- The problem -
Going down the listing below, print exactly each line from the one with "Specialty Products (104, 73)" up to and including the one with "Cookies Page (246, 1263)", and skip the rest.

- Study material -
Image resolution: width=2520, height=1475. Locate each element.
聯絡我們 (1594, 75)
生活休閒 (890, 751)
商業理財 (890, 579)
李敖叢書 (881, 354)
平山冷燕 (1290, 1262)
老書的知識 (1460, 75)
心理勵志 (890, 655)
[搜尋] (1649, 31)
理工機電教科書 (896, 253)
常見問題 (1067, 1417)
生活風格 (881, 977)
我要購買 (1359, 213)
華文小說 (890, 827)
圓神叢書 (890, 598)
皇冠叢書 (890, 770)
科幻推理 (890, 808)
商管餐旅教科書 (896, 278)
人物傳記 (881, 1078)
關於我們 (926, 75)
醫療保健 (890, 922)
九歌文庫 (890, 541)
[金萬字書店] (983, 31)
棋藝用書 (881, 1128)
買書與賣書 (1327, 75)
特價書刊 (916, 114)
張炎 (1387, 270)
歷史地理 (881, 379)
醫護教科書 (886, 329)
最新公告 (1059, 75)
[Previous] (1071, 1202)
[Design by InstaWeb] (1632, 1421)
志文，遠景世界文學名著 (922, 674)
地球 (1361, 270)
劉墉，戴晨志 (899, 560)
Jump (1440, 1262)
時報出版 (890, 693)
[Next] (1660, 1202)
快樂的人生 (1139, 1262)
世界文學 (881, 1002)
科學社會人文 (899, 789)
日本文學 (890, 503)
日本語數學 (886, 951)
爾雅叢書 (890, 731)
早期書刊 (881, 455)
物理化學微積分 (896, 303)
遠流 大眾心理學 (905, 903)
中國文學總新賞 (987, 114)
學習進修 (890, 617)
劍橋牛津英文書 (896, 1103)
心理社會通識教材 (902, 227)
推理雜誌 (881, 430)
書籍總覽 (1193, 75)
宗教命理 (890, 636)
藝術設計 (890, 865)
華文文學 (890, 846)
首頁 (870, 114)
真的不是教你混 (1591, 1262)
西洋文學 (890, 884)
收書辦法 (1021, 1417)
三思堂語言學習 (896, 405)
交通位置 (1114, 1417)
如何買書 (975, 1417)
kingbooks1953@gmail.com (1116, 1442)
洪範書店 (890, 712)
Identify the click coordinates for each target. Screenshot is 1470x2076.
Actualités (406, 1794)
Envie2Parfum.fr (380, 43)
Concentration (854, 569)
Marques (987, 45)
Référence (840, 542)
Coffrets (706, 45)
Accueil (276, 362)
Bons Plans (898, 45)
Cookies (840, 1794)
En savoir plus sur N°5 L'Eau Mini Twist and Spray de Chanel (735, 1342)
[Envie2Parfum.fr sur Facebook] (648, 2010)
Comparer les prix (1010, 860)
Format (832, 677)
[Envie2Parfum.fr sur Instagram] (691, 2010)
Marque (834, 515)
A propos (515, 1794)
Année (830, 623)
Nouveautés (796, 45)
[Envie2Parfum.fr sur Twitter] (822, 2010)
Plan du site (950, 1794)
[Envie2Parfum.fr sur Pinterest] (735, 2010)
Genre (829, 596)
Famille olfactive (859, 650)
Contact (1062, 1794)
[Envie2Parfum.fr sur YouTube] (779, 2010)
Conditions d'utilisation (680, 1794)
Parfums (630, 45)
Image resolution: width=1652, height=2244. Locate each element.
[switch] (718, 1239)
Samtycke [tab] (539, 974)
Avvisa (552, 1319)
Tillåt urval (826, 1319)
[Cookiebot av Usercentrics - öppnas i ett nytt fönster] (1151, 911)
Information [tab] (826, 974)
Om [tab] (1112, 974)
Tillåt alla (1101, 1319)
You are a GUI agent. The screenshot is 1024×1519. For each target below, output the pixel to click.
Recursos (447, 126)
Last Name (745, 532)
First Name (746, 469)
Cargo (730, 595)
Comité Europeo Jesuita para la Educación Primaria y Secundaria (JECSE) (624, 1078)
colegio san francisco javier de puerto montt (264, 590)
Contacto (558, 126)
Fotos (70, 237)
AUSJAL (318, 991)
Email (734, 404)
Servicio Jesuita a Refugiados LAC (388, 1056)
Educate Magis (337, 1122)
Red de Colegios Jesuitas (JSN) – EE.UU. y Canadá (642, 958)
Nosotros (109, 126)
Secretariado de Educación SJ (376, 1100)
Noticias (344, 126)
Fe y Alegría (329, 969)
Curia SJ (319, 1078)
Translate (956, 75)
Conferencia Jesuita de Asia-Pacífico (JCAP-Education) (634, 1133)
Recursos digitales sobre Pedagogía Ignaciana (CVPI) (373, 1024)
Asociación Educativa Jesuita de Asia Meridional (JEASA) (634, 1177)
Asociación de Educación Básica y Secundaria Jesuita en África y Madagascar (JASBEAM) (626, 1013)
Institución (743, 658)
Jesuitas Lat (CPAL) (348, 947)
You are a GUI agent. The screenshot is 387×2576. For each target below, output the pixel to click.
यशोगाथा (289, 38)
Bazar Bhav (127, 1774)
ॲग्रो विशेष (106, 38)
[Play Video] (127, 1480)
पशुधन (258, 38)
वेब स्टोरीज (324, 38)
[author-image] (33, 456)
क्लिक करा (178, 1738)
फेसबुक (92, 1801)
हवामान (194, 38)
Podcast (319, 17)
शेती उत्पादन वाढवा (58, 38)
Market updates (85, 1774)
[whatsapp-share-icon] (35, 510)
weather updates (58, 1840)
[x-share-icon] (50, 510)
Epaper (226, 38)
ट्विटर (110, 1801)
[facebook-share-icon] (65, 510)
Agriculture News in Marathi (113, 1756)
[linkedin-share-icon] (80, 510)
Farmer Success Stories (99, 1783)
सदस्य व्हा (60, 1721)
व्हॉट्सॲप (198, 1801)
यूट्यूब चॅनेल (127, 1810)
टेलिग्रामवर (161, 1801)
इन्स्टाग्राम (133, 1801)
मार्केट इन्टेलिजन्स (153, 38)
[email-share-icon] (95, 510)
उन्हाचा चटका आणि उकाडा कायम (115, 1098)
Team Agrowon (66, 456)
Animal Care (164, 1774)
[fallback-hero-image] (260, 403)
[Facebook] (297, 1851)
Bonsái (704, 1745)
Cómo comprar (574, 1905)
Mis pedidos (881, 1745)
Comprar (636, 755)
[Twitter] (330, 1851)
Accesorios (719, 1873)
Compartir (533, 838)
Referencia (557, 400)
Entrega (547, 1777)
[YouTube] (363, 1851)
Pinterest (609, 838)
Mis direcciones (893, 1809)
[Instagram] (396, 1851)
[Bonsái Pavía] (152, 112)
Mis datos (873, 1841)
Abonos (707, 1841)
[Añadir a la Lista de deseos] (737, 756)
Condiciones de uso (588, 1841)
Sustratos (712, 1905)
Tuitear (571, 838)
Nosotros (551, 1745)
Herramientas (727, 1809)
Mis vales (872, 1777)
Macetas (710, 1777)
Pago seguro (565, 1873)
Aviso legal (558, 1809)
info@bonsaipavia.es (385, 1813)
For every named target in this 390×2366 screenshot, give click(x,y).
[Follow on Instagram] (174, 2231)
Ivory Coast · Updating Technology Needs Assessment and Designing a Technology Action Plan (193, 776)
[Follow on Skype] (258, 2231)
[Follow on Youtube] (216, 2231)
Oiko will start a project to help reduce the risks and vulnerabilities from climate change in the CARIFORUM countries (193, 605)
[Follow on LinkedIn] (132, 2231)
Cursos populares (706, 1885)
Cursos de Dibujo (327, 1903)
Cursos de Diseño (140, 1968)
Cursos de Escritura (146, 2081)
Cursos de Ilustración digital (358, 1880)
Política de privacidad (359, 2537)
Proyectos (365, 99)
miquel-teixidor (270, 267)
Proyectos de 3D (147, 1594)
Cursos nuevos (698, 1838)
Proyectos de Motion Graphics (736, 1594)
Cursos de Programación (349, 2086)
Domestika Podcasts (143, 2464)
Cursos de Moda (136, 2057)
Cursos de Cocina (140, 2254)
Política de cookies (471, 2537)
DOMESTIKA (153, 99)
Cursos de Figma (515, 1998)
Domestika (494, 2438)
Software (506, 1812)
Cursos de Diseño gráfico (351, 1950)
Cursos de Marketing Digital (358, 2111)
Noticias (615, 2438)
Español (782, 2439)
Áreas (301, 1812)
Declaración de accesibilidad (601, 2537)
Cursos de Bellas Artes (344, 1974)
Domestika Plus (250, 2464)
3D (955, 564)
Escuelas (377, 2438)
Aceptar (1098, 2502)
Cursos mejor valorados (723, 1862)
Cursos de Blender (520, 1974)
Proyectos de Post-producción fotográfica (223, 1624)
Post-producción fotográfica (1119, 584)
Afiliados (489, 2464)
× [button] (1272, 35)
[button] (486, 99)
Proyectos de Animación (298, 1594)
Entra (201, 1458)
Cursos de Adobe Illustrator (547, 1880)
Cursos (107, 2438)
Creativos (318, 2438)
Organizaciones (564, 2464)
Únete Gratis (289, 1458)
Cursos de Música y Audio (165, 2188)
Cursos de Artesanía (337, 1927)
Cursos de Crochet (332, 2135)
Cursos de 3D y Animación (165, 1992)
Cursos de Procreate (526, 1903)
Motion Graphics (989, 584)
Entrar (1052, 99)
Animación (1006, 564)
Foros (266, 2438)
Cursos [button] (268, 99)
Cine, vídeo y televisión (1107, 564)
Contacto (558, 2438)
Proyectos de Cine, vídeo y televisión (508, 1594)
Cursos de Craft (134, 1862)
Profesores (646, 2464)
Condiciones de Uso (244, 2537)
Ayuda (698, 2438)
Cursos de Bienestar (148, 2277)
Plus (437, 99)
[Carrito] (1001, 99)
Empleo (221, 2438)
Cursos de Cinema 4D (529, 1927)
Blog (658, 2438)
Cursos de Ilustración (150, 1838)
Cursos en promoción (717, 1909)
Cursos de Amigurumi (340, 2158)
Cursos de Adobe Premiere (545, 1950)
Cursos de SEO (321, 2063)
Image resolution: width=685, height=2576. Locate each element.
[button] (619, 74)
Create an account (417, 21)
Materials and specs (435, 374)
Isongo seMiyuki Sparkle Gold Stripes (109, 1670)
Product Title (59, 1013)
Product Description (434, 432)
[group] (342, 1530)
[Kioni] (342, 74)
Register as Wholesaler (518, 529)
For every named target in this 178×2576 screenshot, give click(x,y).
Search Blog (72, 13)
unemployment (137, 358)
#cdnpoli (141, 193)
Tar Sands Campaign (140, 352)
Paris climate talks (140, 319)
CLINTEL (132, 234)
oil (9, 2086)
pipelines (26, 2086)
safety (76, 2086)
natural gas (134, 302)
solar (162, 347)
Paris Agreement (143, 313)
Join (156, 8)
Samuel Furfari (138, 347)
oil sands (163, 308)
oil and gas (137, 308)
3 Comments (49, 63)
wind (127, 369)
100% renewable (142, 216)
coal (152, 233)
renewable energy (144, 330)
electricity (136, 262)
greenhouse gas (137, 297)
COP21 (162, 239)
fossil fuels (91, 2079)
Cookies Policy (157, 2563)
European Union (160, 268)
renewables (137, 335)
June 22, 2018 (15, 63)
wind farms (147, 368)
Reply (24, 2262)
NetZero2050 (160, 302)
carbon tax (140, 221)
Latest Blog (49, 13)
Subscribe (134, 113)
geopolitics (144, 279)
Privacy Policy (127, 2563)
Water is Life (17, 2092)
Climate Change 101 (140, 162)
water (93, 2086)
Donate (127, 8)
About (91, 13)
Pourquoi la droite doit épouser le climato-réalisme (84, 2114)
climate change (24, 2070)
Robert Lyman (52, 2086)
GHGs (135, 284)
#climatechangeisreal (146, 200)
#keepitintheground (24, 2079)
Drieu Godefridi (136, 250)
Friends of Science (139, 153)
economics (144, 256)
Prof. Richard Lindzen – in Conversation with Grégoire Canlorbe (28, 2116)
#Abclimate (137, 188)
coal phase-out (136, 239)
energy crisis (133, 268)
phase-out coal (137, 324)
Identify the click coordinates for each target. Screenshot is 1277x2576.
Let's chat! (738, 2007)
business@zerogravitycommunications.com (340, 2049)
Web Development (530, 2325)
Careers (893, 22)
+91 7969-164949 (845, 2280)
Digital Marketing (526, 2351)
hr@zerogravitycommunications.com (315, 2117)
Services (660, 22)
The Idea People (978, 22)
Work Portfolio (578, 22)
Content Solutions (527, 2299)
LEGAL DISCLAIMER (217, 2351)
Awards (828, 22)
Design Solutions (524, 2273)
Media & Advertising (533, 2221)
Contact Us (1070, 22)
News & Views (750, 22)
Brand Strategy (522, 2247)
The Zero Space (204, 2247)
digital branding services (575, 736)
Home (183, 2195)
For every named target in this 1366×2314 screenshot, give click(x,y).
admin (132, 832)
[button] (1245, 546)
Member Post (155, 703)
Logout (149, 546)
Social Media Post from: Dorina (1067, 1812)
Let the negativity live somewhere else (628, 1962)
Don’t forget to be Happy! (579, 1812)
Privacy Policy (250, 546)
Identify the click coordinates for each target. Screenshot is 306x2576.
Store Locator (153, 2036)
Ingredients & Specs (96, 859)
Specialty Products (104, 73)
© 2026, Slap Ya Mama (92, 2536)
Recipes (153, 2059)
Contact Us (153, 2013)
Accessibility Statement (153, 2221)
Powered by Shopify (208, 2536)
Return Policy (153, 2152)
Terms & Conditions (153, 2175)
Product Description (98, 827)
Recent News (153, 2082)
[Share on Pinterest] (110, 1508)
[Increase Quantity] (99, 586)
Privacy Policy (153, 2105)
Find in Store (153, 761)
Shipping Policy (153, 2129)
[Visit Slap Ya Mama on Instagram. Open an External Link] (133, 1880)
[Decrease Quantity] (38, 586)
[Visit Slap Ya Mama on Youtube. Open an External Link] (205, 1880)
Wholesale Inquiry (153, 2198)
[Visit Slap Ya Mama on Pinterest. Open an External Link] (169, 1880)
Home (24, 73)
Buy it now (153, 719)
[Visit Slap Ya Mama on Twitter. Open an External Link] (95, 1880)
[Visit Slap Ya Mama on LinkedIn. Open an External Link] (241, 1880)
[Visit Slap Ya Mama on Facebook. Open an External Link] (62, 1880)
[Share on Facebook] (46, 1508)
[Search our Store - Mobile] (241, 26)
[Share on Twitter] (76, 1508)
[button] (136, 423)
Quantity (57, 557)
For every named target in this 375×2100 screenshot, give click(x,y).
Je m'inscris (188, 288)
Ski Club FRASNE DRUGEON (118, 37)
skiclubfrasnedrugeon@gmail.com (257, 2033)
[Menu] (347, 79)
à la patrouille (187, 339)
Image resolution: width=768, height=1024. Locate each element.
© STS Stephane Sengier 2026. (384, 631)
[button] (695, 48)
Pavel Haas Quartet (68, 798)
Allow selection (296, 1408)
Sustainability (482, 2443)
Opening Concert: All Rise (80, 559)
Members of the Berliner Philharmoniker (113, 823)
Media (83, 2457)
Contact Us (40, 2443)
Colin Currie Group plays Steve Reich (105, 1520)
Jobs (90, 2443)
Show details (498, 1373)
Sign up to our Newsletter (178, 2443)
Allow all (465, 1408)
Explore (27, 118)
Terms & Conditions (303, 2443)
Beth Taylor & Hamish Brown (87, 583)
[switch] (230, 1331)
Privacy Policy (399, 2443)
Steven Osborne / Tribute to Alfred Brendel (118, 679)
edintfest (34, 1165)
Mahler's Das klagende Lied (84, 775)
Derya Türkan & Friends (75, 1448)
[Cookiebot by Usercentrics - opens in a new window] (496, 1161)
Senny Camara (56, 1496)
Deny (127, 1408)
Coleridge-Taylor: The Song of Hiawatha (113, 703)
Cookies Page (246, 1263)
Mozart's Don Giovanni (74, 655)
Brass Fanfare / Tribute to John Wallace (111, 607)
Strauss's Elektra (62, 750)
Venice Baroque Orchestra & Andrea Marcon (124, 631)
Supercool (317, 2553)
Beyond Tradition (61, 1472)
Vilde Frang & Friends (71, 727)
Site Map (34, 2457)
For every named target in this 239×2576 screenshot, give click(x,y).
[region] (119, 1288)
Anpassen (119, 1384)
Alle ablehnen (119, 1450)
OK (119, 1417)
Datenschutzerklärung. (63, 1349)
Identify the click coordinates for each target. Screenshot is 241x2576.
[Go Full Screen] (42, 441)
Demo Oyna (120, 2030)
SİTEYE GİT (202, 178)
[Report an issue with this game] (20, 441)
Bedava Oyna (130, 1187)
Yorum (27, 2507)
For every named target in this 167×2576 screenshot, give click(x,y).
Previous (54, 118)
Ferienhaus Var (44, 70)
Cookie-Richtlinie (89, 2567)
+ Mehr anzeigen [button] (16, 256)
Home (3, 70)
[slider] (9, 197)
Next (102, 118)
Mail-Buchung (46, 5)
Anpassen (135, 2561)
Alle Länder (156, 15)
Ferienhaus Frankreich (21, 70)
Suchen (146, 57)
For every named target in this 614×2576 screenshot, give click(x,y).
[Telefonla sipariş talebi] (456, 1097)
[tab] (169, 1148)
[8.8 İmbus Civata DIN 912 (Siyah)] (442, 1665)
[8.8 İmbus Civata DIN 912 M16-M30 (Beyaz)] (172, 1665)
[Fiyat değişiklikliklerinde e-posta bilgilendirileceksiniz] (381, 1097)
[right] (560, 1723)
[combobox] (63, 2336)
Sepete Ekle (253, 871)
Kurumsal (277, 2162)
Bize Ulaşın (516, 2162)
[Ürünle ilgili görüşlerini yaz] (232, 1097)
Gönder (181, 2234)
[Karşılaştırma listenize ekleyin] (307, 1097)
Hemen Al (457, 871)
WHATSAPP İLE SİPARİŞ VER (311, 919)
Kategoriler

- Reply to the exercise -
Specialty Products (104, 73)
© 2026, Slap Ya Mama (92, 2536)
Recipes (153, 2059)
Contact Us (153, 2013)
Accessibility Statement (153, 2221)
Powered by Shopify (208, 2536)
Return Policy (153, 2152)
Terms & Conditions (153, 2175)
Product Description (98, 827)
Recent News (153, 2082)
[Share on Pinterest] (110, 1508)
[Increase Quantity] (99, 586)
Privacy Policy (153, 2105)
Find in Store (153, 761)
Shipping Policy (153, 2129)
[Visit Slap Ya Mama on Instagram. Open an External Link] (133, 1880)
[Decrease Quantity] (38, 586)
[Visit Slap Ya Mama on Youtube. Open an External Link] (205, 1880)
Wholesale Inquiry (153, 2198)
[Visit Slap Ya Mama on Pinterest. Open an External Link] (169, 1880)
Home (24, 73)
Buy it now (153, 719)
[Visit Slap Ya Mama on Twitter. Open an External Link] (95, 1880)
[Visit Slap Ya Mama on LinkedIn. Open an External Link] (241, 1880)
[Visit Slap Ya Mama on Facebook. Open an External Link] (62, 1880)
[Share on Facebook] (46, 1508)
[Search our Store - Mobile] (241, 26)
[Share on Twitter] (76, 1508)
[button] (136, 423)
Quantity (57, 557)
For every named target in this 375×2100 screenshot, give click(x,y).
Je m'inscris (188, 288)
Ski Club FRASNE DRUGEON (118, 37)
skiclubfrasnedrugeon@gmail.com (257, 2033)
[Menu] (347, 79)
à la patrouille (187, 339)
Image resolution: width=768, height=1024. Locate each element.
© STS Stephane Sengier 2026. (384, 631)
[button] (695, 48)
Pavel Haas Quartet (68, 798)
Allow selection (296, 1408)
Sustainability (482, 2443)
Opening Concert: All Rise (80, 559)
Members of the Berliner Philharmoniker (113, 823)
Media (83, 2457)
Contact Us (40, 2443)
Colin Currie Group plays Steve Reich (105, 1520)
Jobs (90, 2443)
Show details (498, 1373)
Sign up to our Newsletter (178, 2443)
Allow all (465, 1408)
Explore (27, 118)
Terms & Conditions (303, 2443)
Beth Taylor & Hamish Brown (87, 583)
[switch] (230, 1331)
Privacy Policy (399, 2443)
Steven Osborne / Tribute to Alfred Brendel (118, 679)
edintfest (34, 1165)
Mahler's Das klagende Lied (84, 775)
Derya Türkan & Friends (75, 1448)
[Cookiebot by Usercentrics - opens in a new window] (496, 1161)
Senny Camara (56, 1496)
Deny (127, 1408)
Coleridge-Taylor: The Song of Hiawatha (113, 703)
Cookies Page (246, 1263)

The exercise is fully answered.